▶ Source passage:
Analyzing half a million consumer complaints [Part 1 of 3]

Posted on February 16th, 2016 in Analytics , Charts and Graphs - 10 comments

How would you analyze data when you have lots of it? That is the inspiration for this series.

analyzing-consumer-complaints-interactive-treemap-th

A little background

We are re-opening enrollments in to the 50 ways to analyze data program in another week (on 24th of February, Wednesday). I want to share the process, techniques and visualizations you can use to analyze any business data with a case study. In this series of articles, let’s analyze fairly complex and large data set to derive insights.

Please join our Analytics Email Newsletter to get all three parts of this series and information about 50 Ways to Analyze Data program.

Let’s meet our data – Finance Industry Consumer Complaints

As part of open data initiatives, US government & Consumer Financial Protection Bureau maintain a list of all consumer complaints made against financial institutions (banks, credit unions etc.) You can download this data from the catalog page here. I have obtained the data on 1st of February, 2016. The download has 513,824 records. Each row contains one complaint.

The data has these columns.

about-the-consumer-complaint-data

Analyzing with a blank slate – how to start?

▶ Data block:
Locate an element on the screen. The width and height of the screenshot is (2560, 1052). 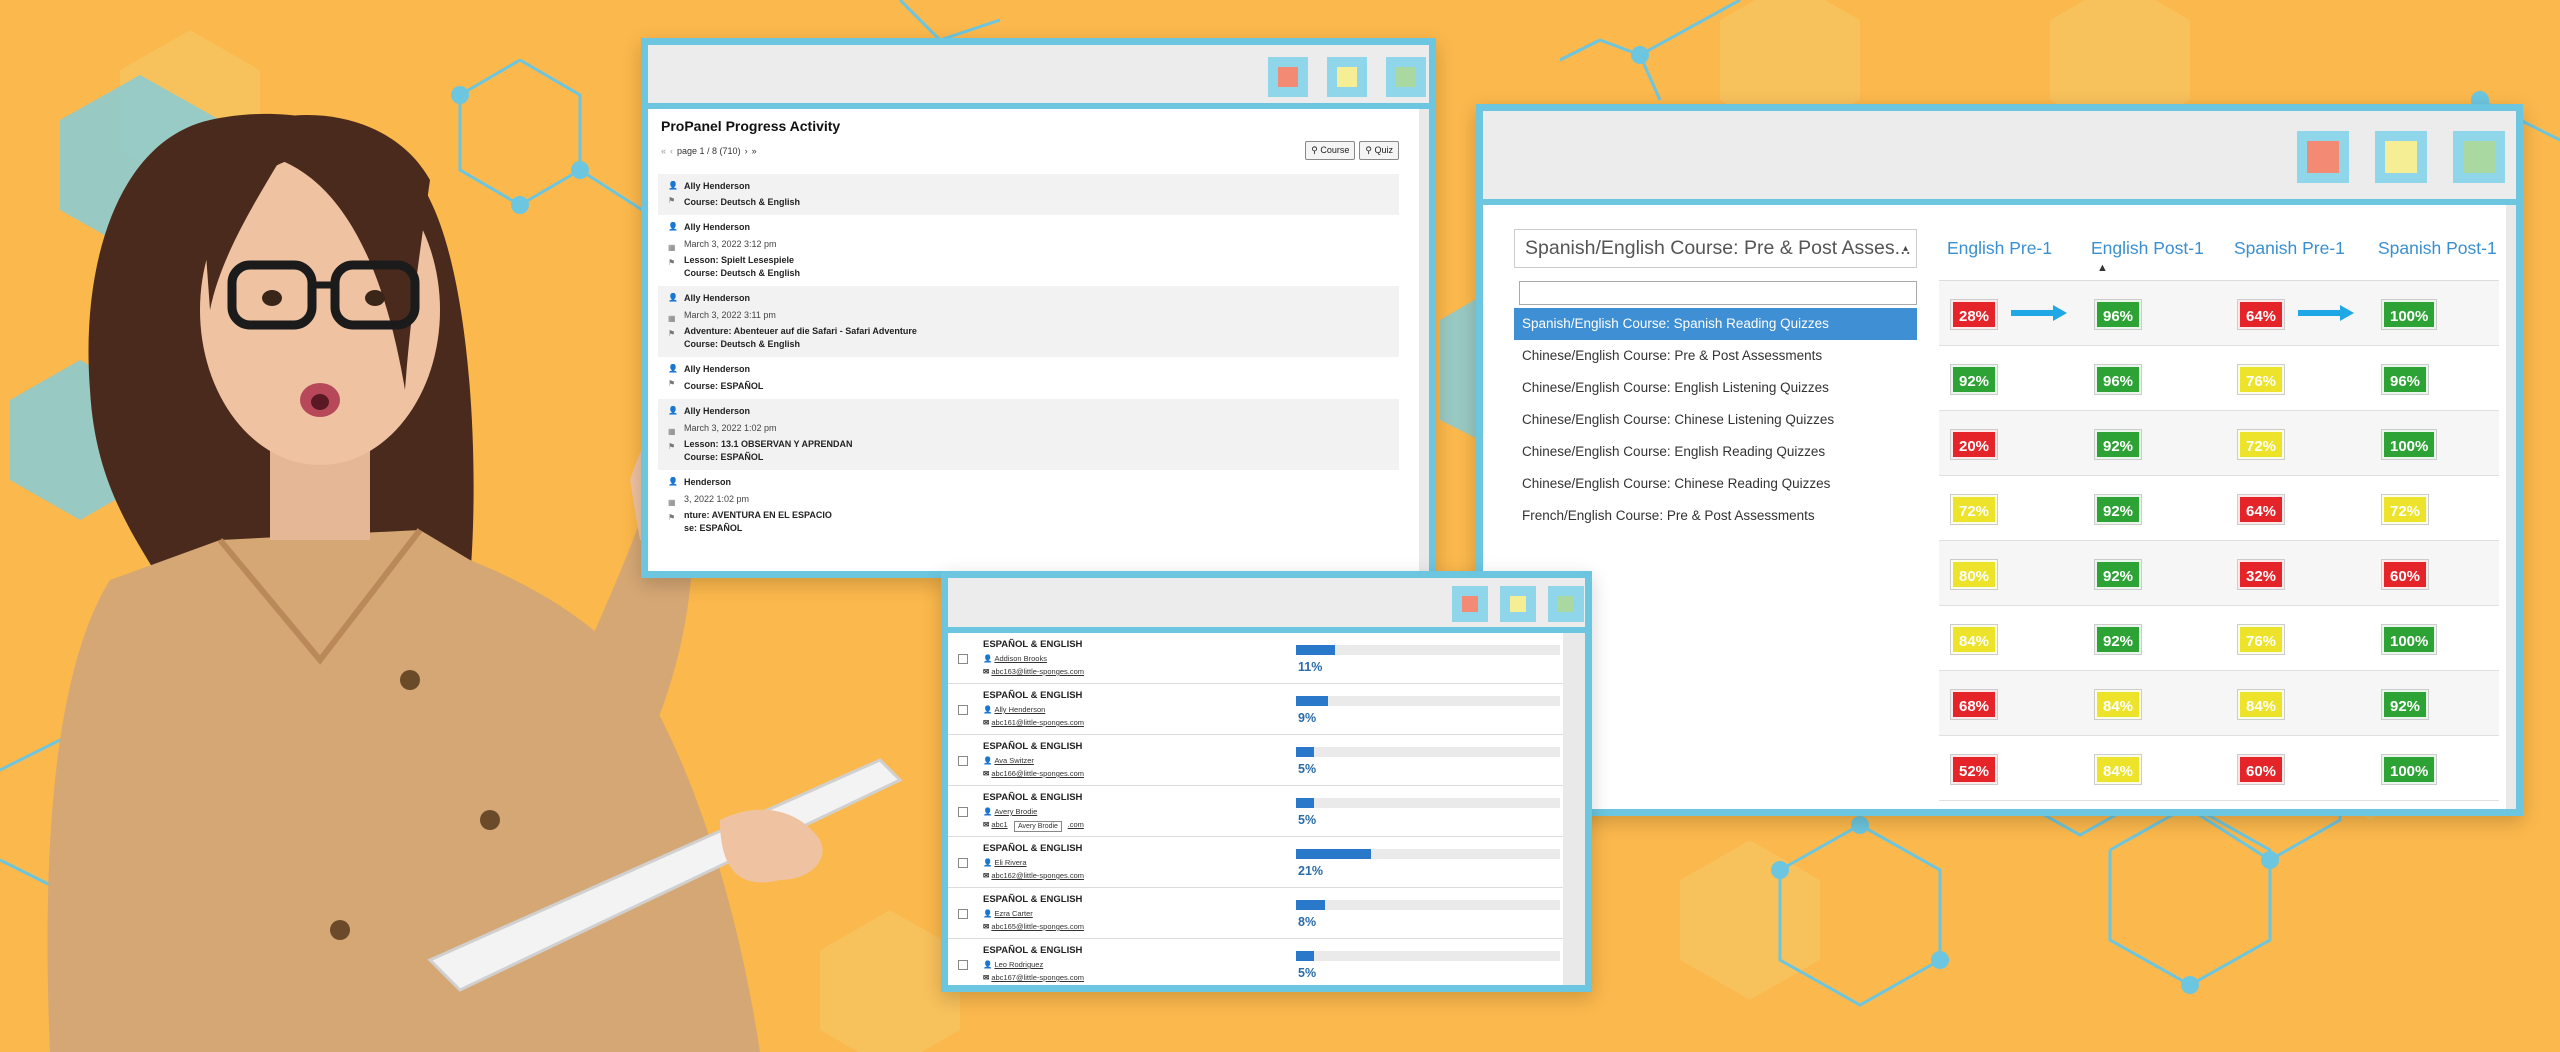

▶ Exercise directions: Reproduce the consumer complaints post from "Posted on February" up to and including "Analyze Data program.", switching each "series" to "sequence".

▶ Solution to this problem:
Posted on February 16th, 2016 in Analytics , Charts and Graphs - 10 comments

How would you analyze data when you have lots of it? That is the inspiration for this sequence.

analyzing-consumer-complaints-interactive-treemap-th

A little background

We are re-opening enrollments in to the 50 ways to analyze data program in another week (on 24th of February, Wednesday). I want to share the process, techniques and visualizations you can use to analyze any business data with a case study. In this sequence of articles, let’s analyze fairly complex and large data set to derive insights.

Please join our Analytics Email Newsletter to get all three parts of this sequence and information about 50 Ways to Analyze Data program.